文摘Aberrant Squamous Cell Carcinoma Antigen (SCCA) expression is an early hepatocarcinogenetic event and circulating SCCA-IgM complexes are elevated in most HCC patients. We evaluated whether serum SCCA-IgM levels can identify HCV +ve cirrhotic patients at low HCC risk. In this retrospective study we enrolled 29 cirrhotic patients in whom serum SCCA-IgM was measured 8 - 69 months (median 31) before HCC diagnosis, and 28 cirrhotic patients who remained HCC- free, with SCCA-IgM measured 15 - 68 months (median 48) before the study end. The best discriminating value of SCCA-IgM was calculated and tested in predicting HCC diagnosis within 12, 24 and 36 months. Sensitivity analysis, considering different HCC incidence, was conducted to identify the patient subgroup with an annual cancer risk below the threshold of a cost-effective semiannual surveillance with ultrasound.

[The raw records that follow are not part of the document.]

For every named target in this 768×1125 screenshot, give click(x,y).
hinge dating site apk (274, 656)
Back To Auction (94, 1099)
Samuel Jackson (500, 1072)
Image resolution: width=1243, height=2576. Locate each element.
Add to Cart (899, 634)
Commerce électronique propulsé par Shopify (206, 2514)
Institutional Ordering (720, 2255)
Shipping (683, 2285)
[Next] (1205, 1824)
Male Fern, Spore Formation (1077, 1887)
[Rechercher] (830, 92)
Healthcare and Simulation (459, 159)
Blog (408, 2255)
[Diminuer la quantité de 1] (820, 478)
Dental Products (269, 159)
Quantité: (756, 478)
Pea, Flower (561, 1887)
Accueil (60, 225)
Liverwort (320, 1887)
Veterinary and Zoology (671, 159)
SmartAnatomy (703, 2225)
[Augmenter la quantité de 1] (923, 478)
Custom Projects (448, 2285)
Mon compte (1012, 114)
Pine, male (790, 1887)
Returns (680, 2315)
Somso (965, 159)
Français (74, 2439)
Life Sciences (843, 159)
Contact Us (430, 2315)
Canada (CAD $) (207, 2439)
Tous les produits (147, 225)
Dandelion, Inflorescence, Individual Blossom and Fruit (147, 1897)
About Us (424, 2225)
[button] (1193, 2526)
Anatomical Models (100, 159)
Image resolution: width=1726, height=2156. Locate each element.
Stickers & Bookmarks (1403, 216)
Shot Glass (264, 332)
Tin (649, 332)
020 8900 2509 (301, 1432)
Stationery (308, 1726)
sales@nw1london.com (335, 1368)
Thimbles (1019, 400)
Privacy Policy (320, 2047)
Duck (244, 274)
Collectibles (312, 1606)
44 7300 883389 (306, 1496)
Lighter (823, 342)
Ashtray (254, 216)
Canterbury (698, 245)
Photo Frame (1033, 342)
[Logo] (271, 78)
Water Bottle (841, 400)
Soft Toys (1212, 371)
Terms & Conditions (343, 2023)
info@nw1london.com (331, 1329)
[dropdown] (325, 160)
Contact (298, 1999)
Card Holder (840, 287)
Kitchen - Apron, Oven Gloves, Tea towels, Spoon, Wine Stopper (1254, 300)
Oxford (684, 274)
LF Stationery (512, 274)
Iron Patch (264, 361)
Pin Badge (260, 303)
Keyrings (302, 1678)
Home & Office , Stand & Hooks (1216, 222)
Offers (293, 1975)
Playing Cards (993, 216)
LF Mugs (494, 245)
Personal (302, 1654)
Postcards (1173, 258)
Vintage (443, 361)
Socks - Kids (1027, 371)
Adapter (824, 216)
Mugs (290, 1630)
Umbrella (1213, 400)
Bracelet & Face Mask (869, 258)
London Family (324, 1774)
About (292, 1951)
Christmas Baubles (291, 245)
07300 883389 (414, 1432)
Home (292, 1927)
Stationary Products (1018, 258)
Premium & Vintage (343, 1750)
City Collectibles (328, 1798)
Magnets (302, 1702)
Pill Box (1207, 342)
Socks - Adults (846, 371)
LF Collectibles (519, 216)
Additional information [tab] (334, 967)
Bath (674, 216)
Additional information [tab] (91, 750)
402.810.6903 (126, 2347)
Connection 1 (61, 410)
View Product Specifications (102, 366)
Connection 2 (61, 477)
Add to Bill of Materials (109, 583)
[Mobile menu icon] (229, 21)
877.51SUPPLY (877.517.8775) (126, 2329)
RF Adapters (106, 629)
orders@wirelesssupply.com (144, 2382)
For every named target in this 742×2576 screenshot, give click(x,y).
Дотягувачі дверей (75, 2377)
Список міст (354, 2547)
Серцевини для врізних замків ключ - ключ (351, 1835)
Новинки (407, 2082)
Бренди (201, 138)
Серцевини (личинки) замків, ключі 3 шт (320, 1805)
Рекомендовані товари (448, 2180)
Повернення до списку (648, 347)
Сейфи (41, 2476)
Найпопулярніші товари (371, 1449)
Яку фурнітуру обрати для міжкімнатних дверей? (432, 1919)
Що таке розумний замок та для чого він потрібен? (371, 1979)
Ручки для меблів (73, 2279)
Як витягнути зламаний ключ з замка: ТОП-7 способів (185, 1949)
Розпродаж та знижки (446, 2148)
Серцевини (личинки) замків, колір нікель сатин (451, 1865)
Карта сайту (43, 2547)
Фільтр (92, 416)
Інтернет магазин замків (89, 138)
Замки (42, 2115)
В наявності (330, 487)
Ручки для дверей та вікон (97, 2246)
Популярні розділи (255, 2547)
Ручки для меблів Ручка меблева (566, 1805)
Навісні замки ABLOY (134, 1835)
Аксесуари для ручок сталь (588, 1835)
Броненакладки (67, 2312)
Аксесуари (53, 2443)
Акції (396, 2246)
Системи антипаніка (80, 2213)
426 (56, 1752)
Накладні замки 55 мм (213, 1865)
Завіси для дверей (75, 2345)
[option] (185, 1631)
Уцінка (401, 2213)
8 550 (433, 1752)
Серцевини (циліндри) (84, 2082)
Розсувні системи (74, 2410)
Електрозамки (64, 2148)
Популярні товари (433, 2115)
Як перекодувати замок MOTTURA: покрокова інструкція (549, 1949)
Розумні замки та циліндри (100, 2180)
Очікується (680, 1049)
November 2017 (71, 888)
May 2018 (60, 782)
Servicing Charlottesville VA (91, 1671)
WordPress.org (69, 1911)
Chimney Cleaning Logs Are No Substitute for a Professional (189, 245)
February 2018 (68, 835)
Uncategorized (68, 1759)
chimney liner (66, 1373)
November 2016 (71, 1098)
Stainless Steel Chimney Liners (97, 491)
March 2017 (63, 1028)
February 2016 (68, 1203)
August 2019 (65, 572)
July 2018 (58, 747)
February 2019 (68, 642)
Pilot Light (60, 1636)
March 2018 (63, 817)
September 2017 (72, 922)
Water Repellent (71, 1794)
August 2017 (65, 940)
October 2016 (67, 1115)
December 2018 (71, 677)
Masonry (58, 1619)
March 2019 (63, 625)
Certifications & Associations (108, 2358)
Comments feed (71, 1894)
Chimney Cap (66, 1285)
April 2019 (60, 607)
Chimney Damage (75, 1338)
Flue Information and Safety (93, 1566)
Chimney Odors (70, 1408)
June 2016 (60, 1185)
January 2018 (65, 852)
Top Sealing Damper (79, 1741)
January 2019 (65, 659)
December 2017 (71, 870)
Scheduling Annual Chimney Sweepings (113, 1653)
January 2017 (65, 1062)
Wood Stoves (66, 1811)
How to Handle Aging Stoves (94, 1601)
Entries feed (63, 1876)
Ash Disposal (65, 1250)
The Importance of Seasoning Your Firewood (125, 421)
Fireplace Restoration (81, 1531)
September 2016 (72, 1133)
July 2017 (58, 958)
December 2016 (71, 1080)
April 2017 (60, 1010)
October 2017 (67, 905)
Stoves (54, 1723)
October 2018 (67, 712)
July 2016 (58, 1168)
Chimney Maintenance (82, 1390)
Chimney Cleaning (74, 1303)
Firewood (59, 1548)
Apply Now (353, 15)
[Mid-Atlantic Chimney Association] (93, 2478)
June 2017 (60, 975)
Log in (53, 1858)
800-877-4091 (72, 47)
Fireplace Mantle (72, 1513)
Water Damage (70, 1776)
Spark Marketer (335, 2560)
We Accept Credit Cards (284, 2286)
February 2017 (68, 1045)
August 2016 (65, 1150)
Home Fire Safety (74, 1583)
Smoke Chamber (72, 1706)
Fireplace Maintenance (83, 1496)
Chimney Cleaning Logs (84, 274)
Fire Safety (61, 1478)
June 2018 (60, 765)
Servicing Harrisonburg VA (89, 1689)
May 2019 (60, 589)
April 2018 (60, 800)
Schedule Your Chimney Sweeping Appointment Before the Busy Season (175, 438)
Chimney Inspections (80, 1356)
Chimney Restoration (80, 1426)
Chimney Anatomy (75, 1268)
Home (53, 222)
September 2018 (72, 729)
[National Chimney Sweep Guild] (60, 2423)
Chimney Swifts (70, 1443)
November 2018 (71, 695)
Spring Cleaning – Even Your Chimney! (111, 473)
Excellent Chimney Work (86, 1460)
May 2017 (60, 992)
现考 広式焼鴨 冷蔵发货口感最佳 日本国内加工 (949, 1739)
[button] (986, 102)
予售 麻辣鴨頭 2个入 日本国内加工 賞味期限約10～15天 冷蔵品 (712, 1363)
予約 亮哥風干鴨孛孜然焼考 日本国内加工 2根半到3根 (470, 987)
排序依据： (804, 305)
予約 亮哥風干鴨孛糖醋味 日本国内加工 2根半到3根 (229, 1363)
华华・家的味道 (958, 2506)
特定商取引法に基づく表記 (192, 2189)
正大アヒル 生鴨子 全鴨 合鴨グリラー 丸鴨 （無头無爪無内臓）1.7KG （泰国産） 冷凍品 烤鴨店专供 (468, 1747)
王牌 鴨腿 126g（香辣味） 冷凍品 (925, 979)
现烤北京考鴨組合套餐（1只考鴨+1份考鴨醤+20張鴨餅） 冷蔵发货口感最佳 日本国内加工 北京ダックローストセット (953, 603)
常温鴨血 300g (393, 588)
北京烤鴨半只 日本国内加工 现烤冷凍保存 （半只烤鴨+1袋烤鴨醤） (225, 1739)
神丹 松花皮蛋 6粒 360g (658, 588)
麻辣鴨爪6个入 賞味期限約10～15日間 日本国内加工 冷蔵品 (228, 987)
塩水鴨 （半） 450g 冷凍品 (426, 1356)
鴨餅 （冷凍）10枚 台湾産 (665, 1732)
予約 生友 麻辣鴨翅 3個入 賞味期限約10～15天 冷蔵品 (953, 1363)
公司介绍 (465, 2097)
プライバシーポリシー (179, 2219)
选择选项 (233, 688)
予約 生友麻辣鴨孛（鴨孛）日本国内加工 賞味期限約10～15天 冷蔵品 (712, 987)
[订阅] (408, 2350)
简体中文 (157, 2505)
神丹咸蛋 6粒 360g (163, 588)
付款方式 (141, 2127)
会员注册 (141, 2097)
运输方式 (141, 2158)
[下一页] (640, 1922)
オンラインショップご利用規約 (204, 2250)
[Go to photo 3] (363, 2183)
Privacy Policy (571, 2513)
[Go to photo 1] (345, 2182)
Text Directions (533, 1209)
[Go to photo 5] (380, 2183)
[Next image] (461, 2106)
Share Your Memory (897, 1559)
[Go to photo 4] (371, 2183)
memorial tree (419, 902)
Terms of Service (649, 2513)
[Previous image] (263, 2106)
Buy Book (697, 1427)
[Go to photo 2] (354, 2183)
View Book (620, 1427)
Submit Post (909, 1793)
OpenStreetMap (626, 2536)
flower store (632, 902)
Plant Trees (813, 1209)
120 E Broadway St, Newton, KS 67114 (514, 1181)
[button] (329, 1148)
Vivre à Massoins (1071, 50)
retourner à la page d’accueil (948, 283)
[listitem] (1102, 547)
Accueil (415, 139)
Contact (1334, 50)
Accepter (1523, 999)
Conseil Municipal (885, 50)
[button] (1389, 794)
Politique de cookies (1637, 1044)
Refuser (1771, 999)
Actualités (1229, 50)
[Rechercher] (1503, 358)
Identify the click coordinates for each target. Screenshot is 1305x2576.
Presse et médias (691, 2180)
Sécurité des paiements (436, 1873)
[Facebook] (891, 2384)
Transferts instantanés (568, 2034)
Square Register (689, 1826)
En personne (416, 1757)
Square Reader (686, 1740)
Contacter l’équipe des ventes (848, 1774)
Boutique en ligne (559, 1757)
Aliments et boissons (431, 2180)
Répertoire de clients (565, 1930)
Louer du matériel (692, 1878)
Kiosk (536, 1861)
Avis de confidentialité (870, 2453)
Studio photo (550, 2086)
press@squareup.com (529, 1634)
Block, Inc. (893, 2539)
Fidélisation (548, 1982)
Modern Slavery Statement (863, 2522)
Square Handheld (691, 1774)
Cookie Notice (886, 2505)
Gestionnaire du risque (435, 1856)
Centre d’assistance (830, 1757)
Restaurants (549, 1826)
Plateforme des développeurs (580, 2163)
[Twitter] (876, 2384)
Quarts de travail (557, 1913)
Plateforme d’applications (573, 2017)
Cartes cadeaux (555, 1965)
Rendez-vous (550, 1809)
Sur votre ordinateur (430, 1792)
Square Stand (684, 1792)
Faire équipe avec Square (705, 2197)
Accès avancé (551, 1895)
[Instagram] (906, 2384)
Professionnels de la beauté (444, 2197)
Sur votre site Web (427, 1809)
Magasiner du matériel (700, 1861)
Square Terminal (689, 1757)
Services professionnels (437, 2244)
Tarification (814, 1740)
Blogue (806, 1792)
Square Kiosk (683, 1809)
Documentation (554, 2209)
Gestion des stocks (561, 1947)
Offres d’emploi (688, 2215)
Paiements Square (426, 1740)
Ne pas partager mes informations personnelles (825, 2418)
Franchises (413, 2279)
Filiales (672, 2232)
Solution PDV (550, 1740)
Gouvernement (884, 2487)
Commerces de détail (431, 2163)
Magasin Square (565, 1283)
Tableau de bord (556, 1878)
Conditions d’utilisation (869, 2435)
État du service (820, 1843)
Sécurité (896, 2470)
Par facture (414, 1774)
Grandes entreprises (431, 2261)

Cumulative HCC incidence at 12, 24 and 36 months was 7.0%, 15.7% and 26.3%, respectively. SCCA-IgM levels were higher in HCC than in cirrhotic patients [median: 381 (95% C.I.: 50 - 5289) vs. 100 (70 - 493) AU/mL, P = 0.005]. The SCCA-IgM value ≤ 200 AU/mL accurately identified patients at low risk of HCC development in the subsequent year (sensitivity 75%, specificity 62%, positive predictive value 13% and negative predictive value 97%). Considering an annual HCC incidence ≤ 3%, patients with SCCA-IgM ≤ 200 AU/mL (60% of the whole patients) had an HCC risk below the accepted threshold of a cost-effective surveillance (1.5%). In conclusion, provided that our provocative results are confirmed in larger studies, SCCA-IgM serum measurement could permit implementation of a two step (with different costs) surveillance: an initial serological surveillance, based on the annual monitoring of this biomarker, and the conventional surveillance by semiannual US when SCCA-IgM becomes >200 AU/mL. This could improve the cost/effectiveness of surveillance of HCV infected patients at risk of HCC.